> **Short problem**: Copy the data below word for word, starting at the line that contains "Open the Models tile cubes icon" and ending after the line that contains "coord(32,390)".

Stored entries
------------
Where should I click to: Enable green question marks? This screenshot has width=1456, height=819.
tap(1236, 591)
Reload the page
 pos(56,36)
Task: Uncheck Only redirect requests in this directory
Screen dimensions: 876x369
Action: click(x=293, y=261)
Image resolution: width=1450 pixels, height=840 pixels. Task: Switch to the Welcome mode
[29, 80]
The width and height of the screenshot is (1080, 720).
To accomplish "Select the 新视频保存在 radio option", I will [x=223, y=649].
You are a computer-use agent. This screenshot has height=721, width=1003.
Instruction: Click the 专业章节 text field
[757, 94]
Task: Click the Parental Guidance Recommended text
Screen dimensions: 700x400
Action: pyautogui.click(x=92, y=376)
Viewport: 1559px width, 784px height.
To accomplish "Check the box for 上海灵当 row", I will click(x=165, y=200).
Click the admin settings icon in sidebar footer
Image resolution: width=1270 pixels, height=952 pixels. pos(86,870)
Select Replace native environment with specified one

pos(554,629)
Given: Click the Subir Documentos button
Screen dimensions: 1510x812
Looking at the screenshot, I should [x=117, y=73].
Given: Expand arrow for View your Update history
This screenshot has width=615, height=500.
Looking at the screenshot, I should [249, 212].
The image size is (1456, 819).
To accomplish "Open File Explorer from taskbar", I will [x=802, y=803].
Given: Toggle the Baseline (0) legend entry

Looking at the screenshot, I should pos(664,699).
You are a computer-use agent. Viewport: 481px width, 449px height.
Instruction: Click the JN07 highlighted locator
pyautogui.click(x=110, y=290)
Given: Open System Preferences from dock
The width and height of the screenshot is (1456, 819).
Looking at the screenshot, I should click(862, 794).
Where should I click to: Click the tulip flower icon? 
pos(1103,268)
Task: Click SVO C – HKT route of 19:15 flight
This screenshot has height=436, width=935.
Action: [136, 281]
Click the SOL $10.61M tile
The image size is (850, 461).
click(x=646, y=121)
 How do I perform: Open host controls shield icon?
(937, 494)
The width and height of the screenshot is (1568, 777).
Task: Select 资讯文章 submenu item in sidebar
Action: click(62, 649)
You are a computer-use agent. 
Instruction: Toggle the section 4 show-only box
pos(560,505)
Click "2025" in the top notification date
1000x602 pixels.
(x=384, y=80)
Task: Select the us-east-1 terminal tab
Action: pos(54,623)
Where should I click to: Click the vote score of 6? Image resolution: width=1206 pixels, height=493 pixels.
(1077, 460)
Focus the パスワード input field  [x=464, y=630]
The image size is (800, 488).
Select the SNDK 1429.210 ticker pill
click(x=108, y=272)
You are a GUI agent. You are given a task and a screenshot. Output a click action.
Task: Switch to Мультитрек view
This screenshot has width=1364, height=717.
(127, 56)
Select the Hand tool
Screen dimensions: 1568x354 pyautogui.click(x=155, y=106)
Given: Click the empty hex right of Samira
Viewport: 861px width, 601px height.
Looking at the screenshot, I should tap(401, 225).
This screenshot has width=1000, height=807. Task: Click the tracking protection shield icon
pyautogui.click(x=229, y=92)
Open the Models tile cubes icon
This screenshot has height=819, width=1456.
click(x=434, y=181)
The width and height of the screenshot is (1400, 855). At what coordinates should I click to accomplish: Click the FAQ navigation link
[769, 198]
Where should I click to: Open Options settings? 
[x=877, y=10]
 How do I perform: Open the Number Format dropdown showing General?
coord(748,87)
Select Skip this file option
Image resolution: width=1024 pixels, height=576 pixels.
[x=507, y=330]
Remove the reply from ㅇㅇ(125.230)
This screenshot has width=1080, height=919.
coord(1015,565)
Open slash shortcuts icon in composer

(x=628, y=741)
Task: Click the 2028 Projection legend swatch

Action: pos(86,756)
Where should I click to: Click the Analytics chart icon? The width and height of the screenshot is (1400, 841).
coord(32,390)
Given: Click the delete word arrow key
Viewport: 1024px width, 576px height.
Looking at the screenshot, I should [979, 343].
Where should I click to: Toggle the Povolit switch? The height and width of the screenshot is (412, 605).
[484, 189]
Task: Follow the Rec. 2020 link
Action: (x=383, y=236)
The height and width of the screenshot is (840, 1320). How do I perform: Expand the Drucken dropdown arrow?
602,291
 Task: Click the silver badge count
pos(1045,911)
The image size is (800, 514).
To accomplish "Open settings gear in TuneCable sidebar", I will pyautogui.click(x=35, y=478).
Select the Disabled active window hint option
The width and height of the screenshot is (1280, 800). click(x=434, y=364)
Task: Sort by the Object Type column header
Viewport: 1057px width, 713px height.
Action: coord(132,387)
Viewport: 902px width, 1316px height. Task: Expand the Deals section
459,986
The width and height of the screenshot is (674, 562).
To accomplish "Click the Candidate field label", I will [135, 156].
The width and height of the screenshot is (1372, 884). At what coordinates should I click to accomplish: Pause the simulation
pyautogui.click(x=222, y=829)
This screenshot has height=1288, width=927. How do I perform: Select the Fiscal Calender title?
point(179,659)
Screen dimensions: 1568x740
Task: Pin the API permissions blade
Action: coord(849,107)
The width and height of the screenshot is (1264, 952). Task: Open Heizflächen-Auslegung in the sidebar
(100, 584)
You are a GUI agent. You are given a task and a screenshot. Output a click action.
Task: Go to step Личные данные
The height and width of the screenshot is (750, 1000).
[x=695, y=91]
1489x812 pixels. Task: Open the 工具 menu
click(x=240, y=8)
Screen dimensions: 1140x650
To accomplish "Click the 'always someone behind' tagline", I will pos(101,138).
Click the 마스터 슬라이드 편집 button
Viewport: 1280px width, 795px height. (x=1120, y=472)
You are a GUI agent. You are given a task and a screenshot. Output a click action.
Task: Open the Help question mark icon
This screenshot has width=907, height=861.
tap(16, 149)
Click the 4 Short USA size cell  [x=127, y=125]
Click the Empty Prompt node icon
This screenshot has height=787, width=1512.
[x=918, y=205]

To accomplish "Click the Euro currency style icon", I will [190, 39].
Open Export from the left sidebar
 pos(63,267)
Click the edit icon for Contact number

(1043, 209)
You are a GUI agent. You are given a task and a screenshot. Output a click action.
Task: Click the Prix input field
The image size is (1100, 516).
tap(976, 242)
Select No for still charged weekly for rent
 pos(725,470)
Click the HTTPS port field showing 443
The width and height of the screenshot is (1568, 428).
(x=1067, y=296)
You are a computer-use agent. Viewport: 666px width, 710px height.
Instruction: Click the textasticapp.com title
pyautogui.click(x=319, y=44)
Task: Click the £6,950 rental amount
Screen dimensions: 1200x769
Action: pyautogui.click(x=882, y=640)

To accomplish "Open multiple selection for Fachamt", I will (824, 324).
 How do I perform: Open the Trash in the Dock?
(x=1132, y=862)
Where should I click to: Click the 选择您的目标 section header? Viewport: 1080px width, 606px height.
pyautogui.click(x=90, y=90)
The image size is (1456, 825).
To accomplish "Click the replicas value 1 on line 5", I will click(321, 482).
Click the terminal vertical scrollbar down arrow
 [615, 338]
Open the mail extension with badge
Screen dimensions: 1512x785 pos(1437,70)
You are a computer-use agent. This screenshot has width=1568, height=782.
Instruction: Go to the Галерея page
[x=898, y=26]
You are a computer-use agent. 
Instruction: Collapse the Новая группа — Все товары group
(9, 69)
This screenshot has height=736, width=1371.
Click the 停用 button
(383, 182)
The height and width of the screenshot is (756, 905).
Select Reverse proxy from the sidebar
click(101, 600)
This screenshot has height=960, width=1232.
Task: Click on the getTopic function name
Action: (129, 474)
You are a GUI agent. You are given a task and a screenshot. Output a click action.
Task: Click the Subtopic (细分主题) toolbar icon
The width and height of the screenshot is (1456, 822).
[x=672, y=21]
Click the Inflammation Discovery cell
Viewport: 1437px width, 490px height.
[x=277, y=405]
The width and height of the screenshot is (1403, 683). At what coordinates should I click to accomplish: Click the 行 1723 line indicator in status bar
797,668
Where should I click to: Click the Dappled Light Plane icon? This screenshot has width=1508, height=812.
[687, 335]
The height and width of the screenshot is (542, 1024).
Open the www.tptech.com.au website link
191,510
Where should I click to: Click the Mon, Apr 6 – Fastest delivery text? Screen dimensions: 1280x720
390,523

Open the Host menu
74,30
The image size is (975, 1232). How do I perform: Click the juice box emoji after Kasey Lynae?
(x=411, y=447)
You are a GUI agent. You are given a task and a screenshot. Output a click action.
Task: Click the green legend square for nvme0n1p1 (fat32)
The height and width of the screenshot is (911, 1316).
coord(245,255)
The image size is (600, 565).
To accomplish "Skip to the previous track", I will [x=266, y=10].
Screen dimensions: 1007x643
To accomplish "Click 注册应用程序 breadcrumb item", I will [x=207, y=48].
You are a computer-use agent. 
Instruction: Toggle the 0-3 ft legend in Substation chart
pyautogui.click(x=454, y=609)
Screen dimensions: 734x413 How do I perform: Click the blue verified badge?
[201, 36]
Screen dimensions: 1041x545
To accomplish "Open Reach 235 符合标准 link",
------------
> **Written reply**:
Open the Models tile cubes icon
This screenshot has height=819, width=1456.
click(x=434, y=181)
The width and height of the screenshot is (1400, 855). At what coordinates should I click to accomplish: Click the FAQ navigation link
[769, 198]
Where should I click to: Open Options settings? 
[x=877, y=10]
 How do I perform: Open the Number Format dropdown showing General?
coord(748,87)
Select Skip this file option
Image resolution: width=1024 pixels, height=576 pixels.
[x=507, y=330]
Remove the reply from ㅇㅇ(125.230)
This screenshot has width=1080, height=919.
coord(1015,565)
Open slash shortcuts icon in composer

(x=628, y=741)
Task: Click the 2028 Projection legend swatch

Action: pos(86,756)
Where should I click to: Click the Analytics chart icon? The width and height of the screenshot is (1400, 841).
coord(32,390)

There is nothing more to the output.